Records to use
◆ ◆ ◆ ◆ ◆

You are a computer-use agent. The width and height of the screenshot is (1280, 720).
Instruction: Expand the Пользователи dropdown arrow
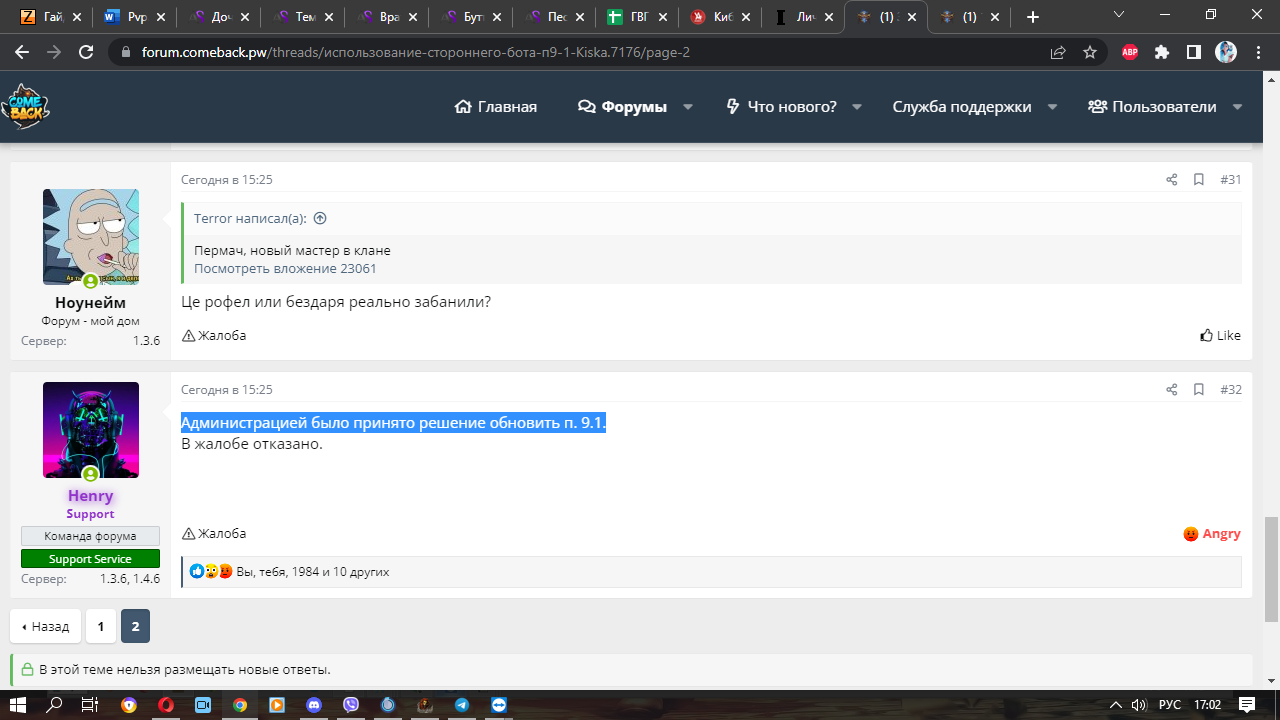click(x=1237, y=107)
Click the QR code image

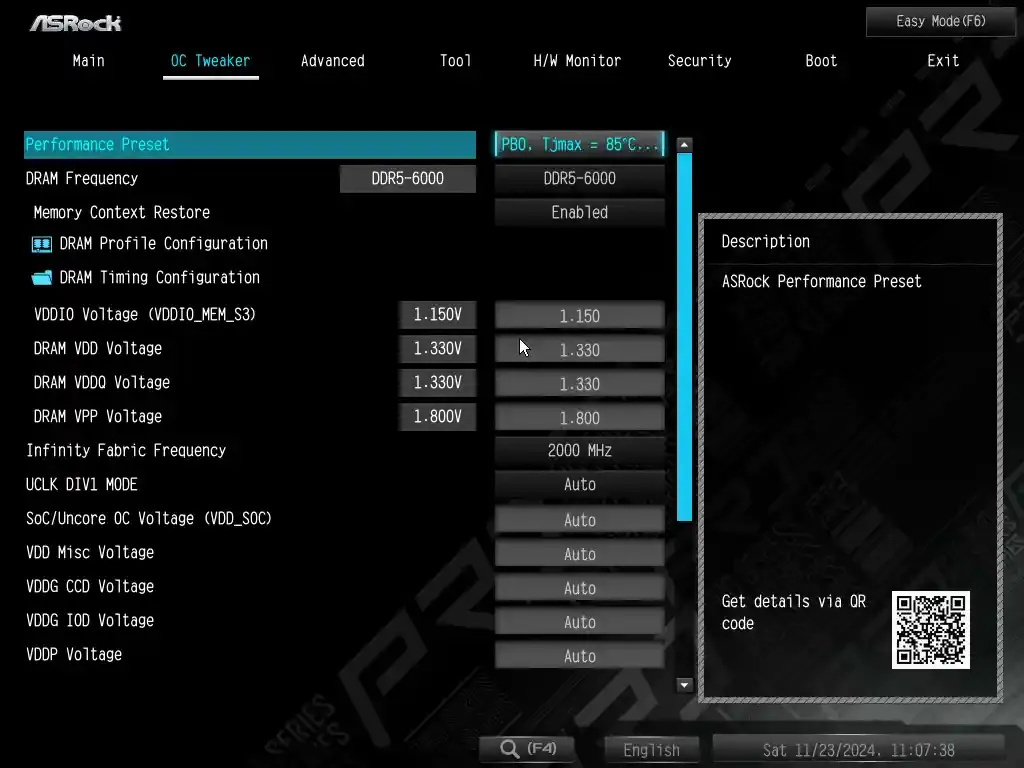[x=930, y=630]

◆ ◆ ◆ ◆ ◆

Problem
Please copy the records above word for word, leaving out the pictures.

Result of this exercise
You are a computer-use agent. The width and height of the screenshot is (1280, 720).
Instruction: Expand the Пользователи dropdown arrow
click(x=1237, y=107)
Click the QR code image

[x=930, y=630]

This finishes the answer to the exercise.